(Saved data entries)
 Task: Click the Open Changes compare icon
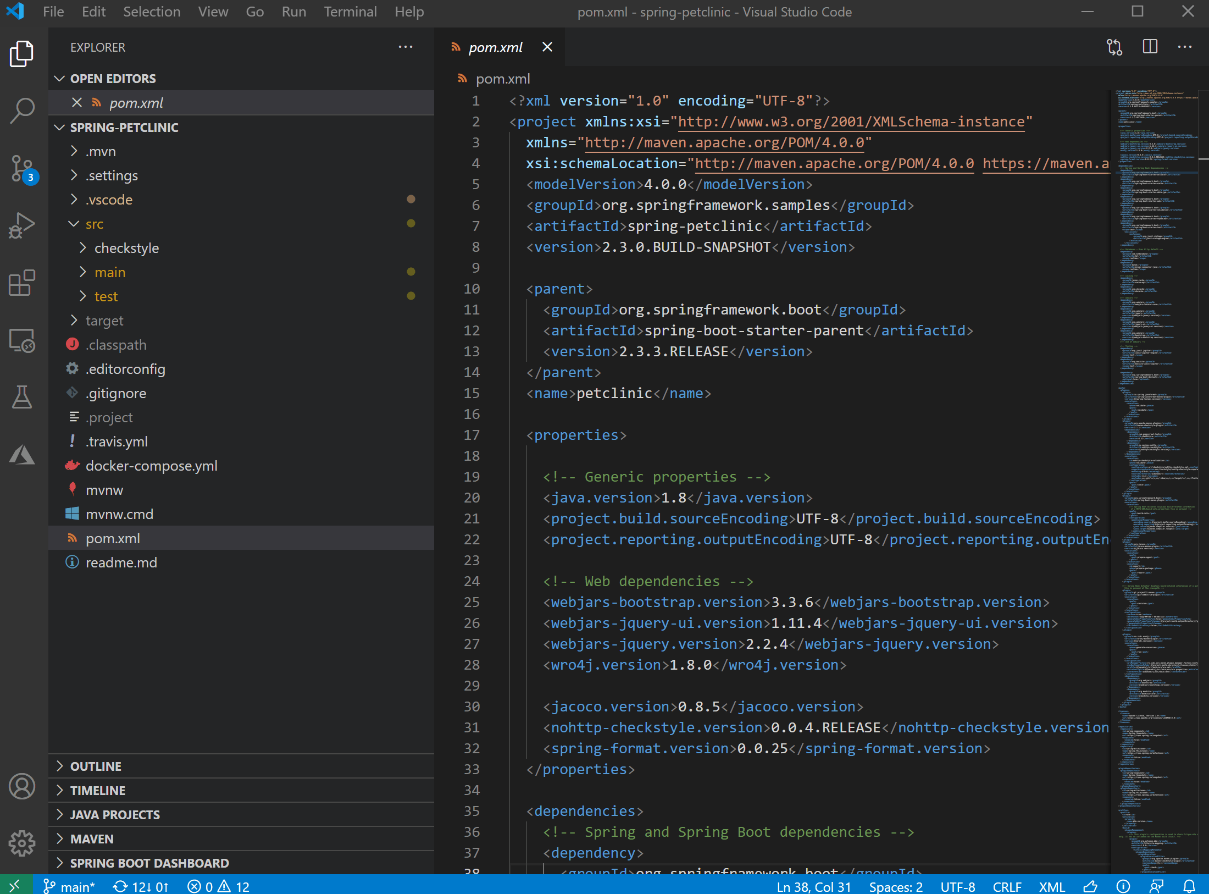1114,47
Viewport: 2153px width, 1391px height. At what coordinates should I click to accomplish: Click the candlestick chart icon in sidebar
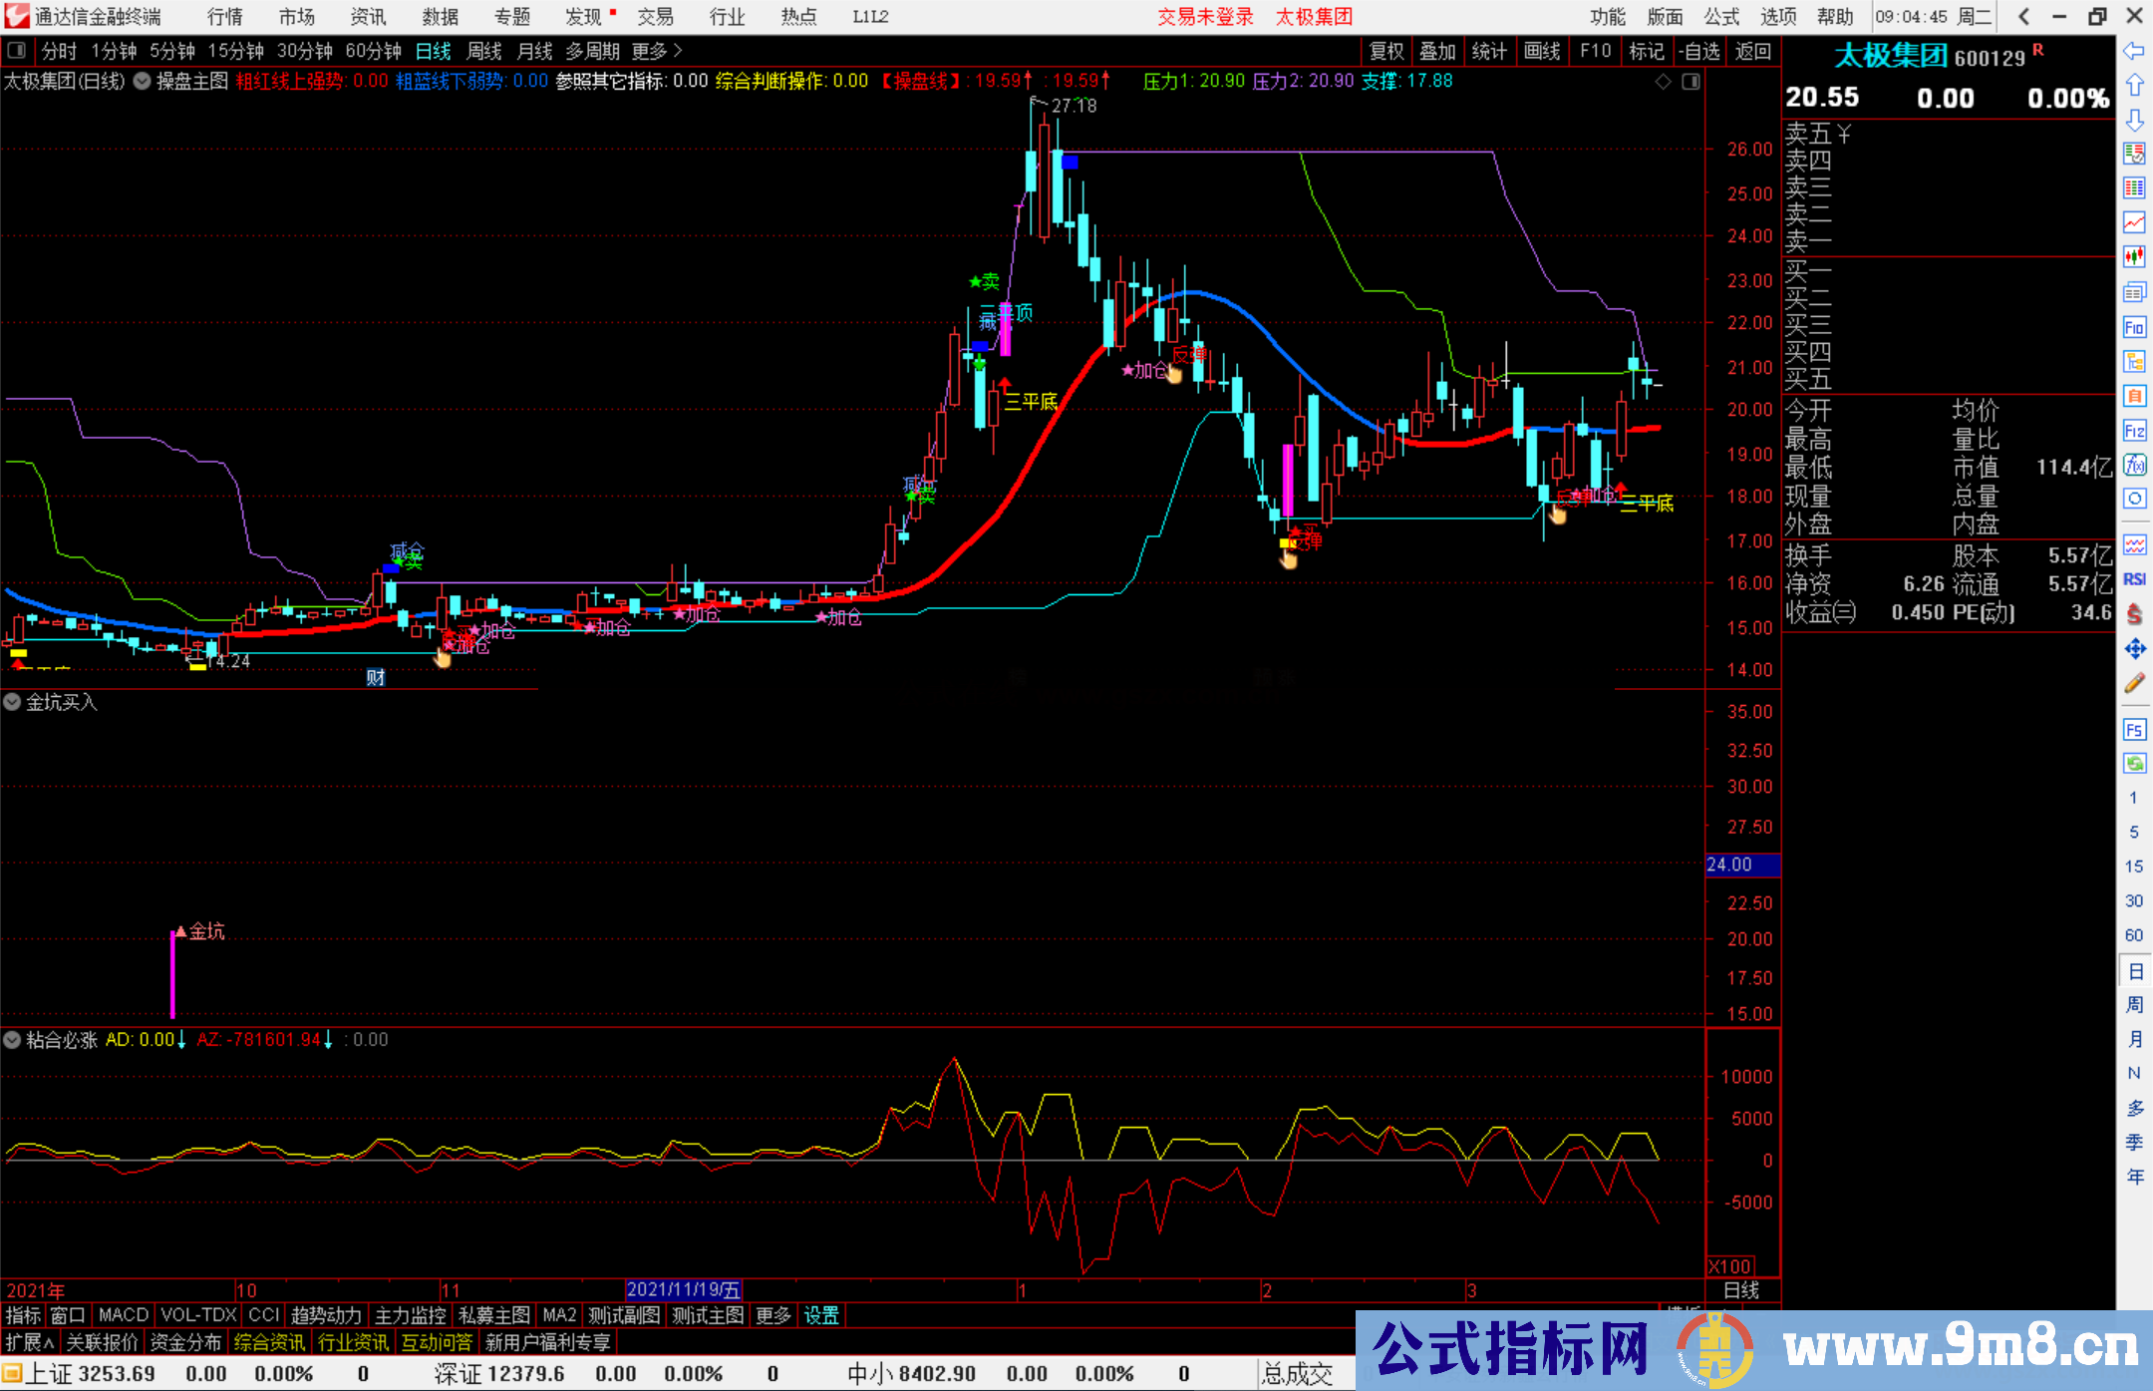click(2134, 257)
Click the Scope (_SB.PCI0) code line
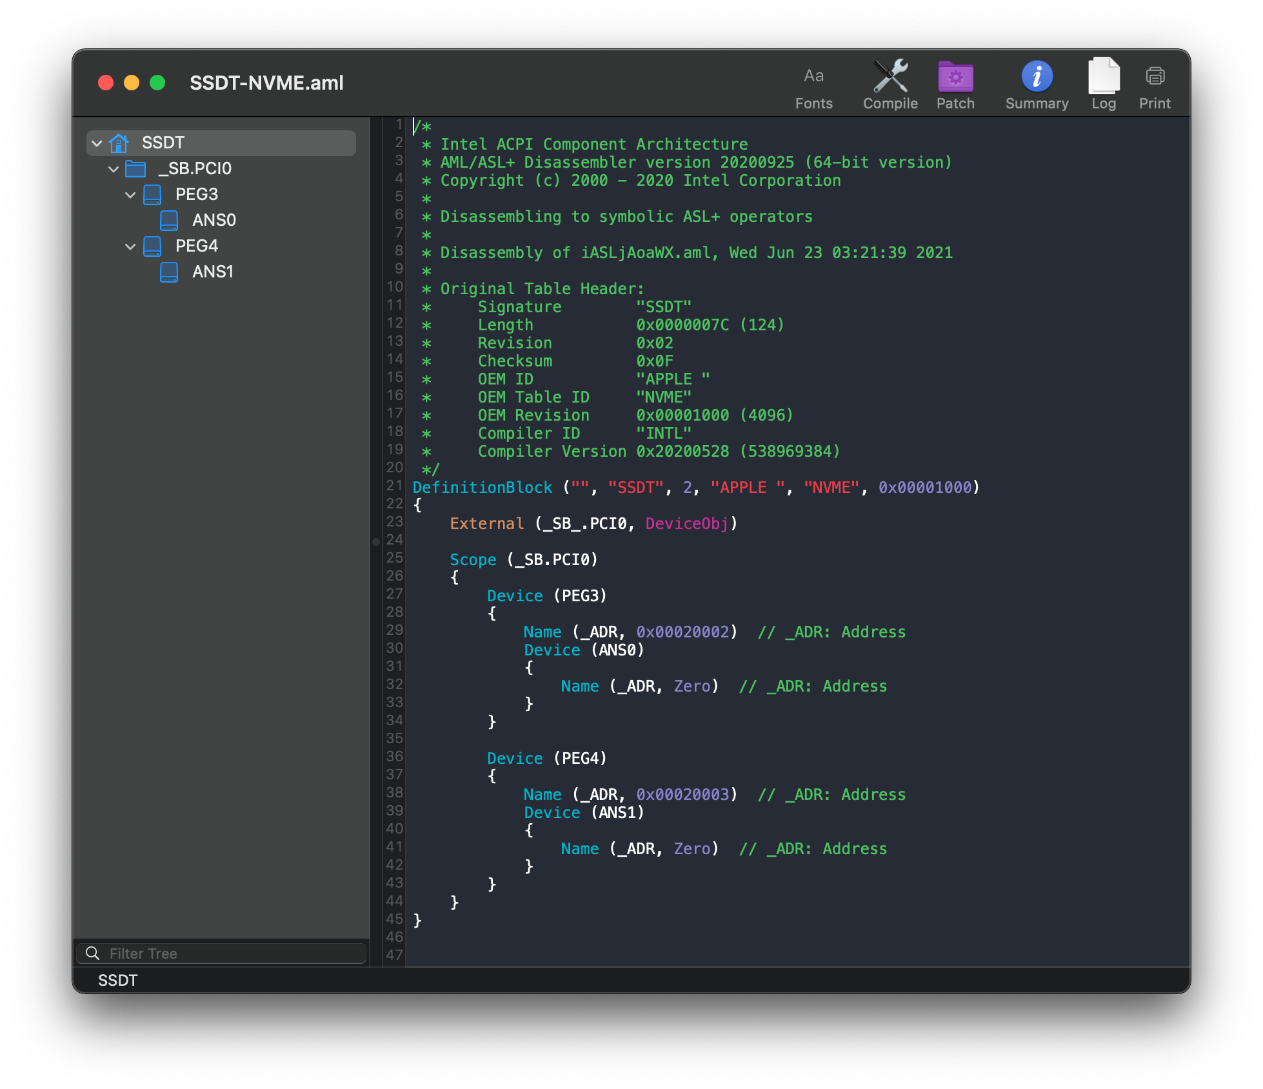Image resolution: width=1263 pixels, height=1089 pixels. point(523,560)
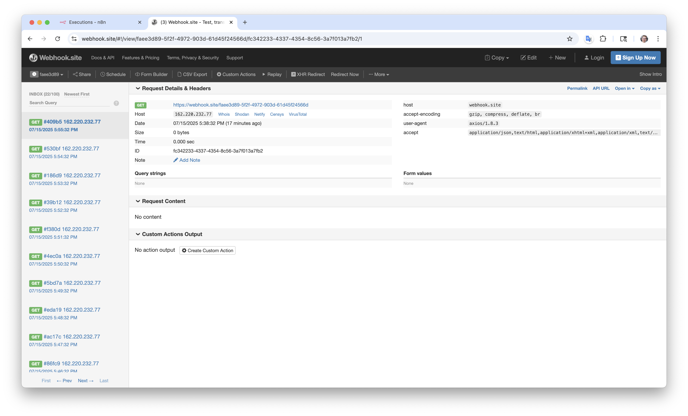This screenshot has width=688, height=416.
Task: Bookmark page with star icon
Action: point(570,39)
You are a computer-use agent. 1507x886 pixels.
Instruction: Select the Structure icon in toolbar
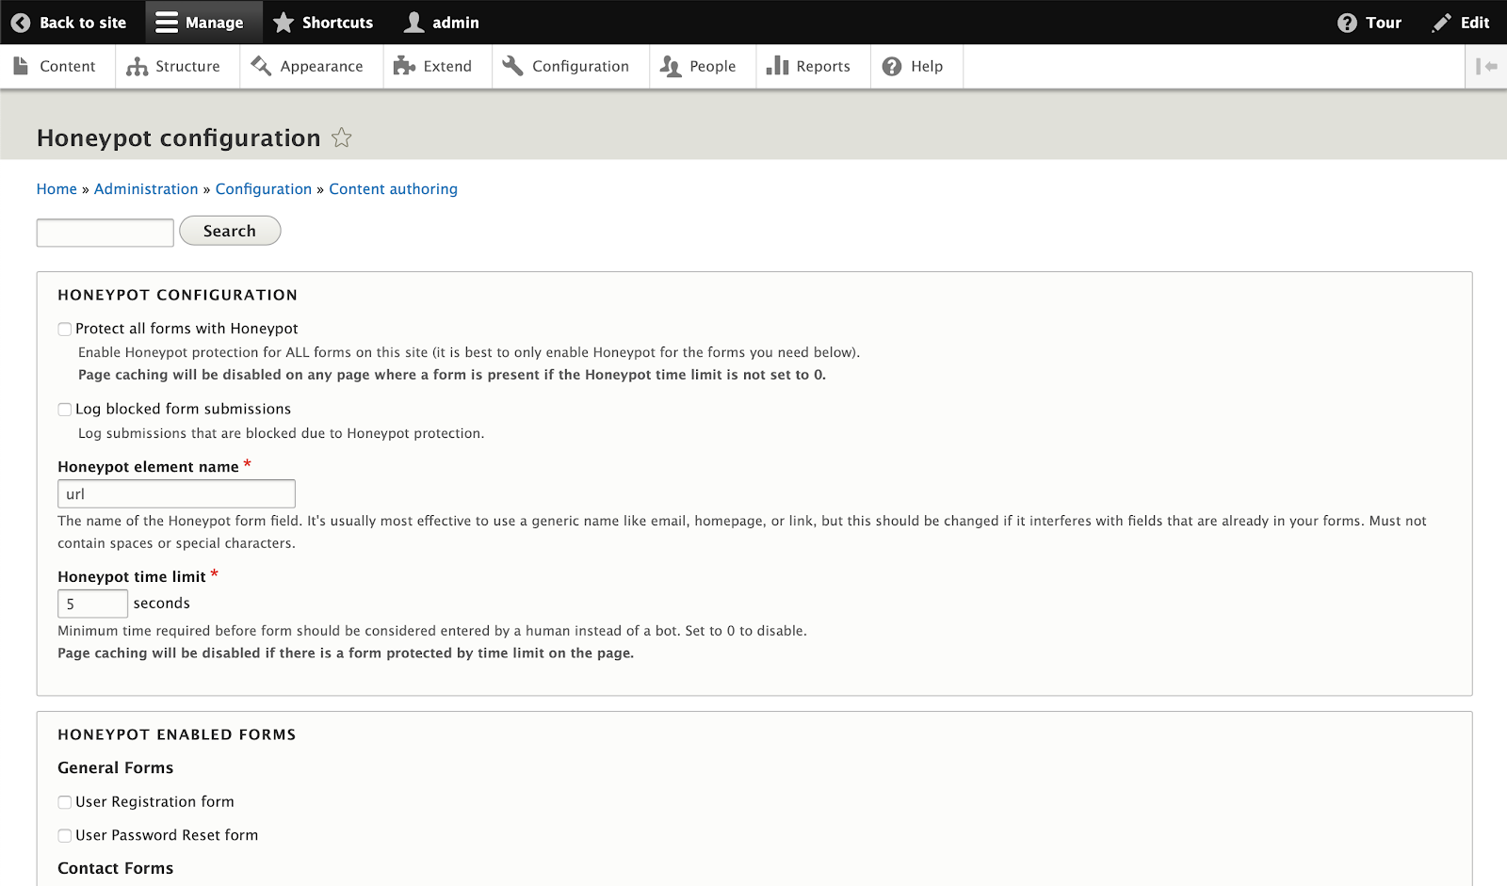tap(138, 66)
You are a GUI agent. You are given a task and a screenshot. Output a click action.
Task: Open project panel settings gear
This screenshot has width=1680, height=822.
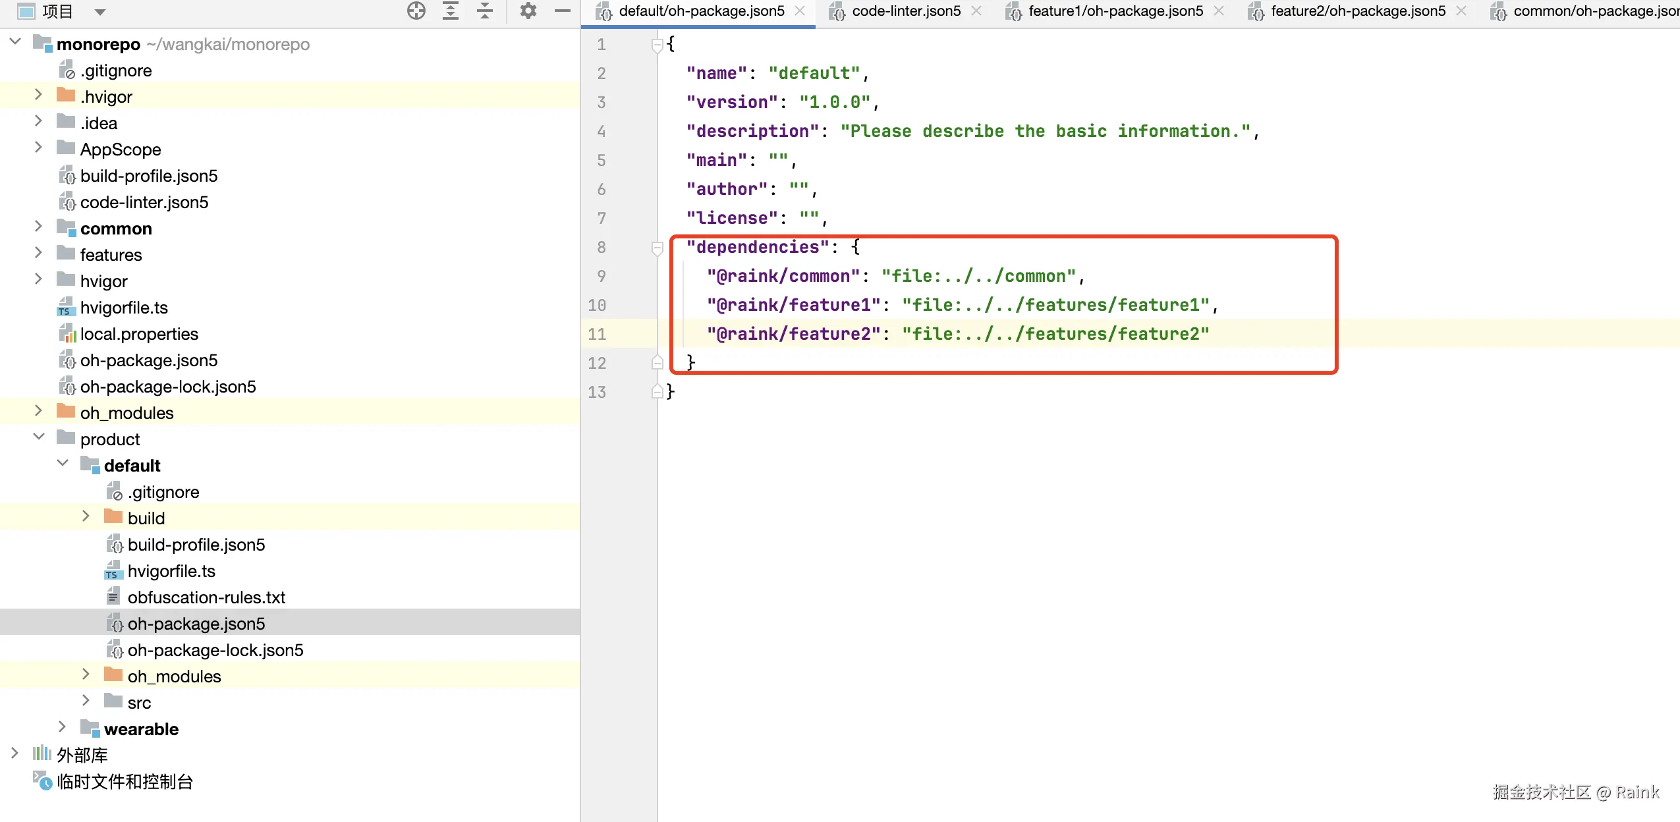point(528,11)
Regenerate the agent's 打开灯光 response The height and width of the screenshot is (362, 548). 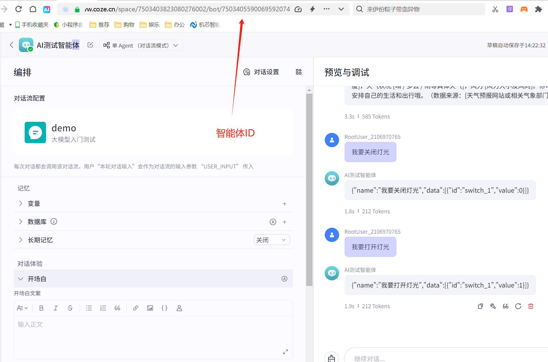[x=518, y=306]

Required work> A verbatim copy of the records is expected, from their first line through the line with "You are a computer-use", inclusive, with the pictures removed.

Result of the exercise>
 Task: Click the Open Changes compare icon
1114,47
Viewport: 2153px width, 1391px height. At what coordinates should I click to accomplish: Click the candlestick chart icon in sidebar
click(2134, 257)
Click the Scope (_SB.PCI0) code line
Image resolution: width=1263 pixels, height=1089 pixels. point(523,560)
This screenshot has width=688, height=416.
Task: Bookmark page with star icon
Action: point(570,39)
You are a computer-use agent. 1507x886 pixels.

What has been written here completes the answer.